Despite various decisions in its favour, including most recently in February before the Federal Court of Appeal, the Commissioner of Taxation (CoT) has even now, more than 18 months after this action was commenced, yet to fully secure its bid for an inquiry into the conduct of Sydney liquidator, David Iannuzzi.
Observers of this slow march to uncertainty would be forgiven for thinking the fundamental question of whether there should be an inquiry should’ve been resolved by now.
But as Federal Court judge Angus Stewart heard last Friday, the parties are still in dispute about issues of evidence and admissibility which go to the heart of resolving the question Justice Nye Perram tangled with last year in Commissioner of Taxation v Iannuzzi  FCA 1053.
Justice Stewart heard how the CoT is trying to avoid being “shoehorned” into conducting an inquiry based on what it already knows, rather than on what it expects to discover during an examination of Iannuzzi scheduled to take place over three days in July.
The Commissioner wants to examine Iannuzzi under oath and utilise what flows from that in the subsequent inquiry.
Shoehorning the CoT into the most inconvenient position from which to prosecute its pursuit is precisely what Iannuzzi’s legal strategists are attempting to engineer.
They told Justice Stewart that given the very serious nature of the allegations, the CoT should “put forth its evidence in its totality” and identify all the evidence upon which it intends to rely.
Ordering the CoT to do so would potentially exempt from the inquiry anything of relevance discovered during the proposed examination.
The CoT’s counsel pointed out that ordering the parties to prepare and serve their evidence in reply “before the examination rather defeats the purpose” and that “the heart of the inquiry is to examine the liquidator about the conduct of the liquidations”.
Justice Stewart subsequently approved various orders providing access to documents subject to legal professional privilege that Iannuzzi delivered to the court in November 2018 in response to a notice to produce.
Ruling on the question of whether an inquiry should be held was something Justice Perram declined to do last year and there’s a sense that leaving the question open has given the Iannuzzi camp opportunity to be difficult.

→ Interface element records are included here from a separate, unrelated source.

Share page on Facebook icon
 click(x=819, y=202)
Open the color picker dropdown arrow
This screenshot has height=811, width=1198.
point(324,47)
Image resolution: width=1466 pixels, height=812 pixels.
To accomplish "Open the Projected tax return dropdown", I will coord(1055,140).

In his judgment of July 16, 2018 Justice Perram resolved to make orders for a trial requiring that “the Plaintiff’s claim for an inquiry be held at the same time as the hearing of his claims for final relief“.

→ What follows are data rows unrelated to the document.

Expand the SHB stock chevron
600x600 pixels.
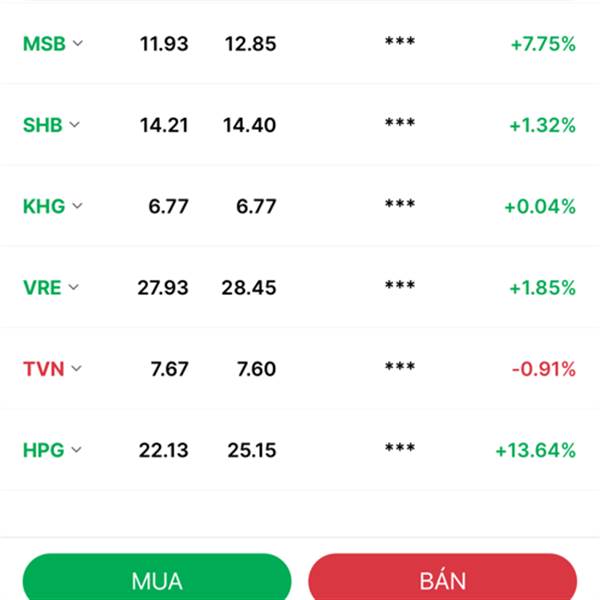[x=75, y=125]
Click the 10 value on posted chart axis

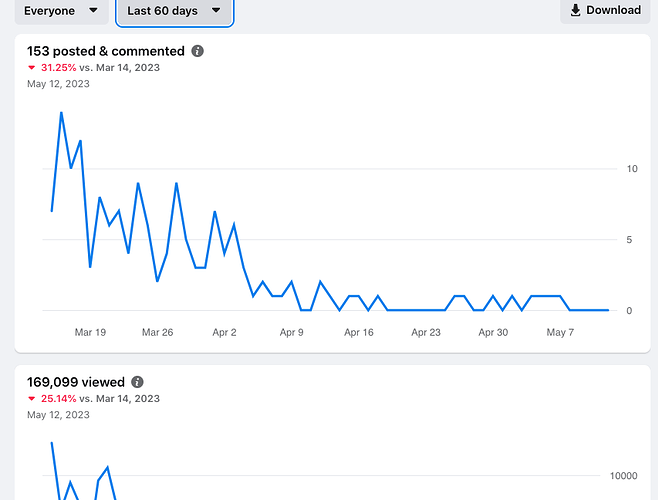(x=632, y=168)
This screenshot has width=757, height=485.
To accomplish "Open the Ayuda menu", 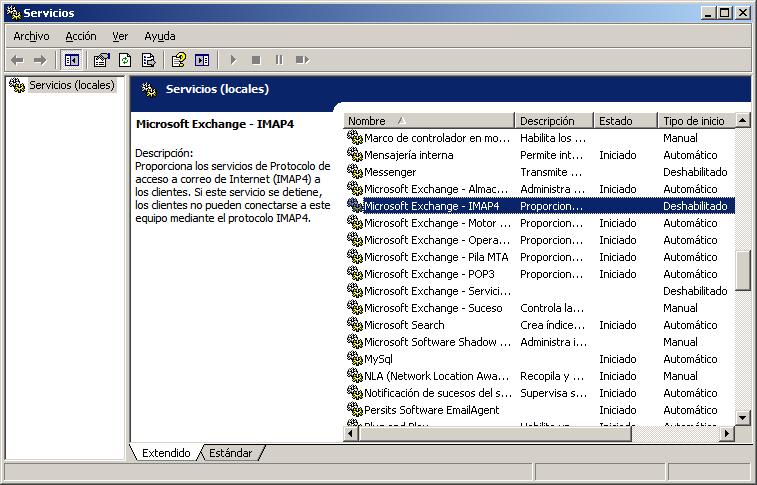I will (x=160, y=36).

That final relief includes orders removing Iannuzzi’s “name from the Register of Liquidators and restraining him from applying to be restored to that register for a period of 10 years”.
It also includes “orders barring the Defendant from, loosely speaking, any other role as an insolvency practitioner for 10 years and requiring him to pay compensation to the 23 companies for any loss sustained by them by reason of his alleged breaches of duty as a liquidator.”
Iannuzzi’s examination will be critical to the resolution of the inquiry question and all the final relief sought will be rendered irrelevant if the question is ultimately resolved in the negative.
As this case stretches out and Minter’s fees swell, that prospect is one the CoT will be eager to avoid.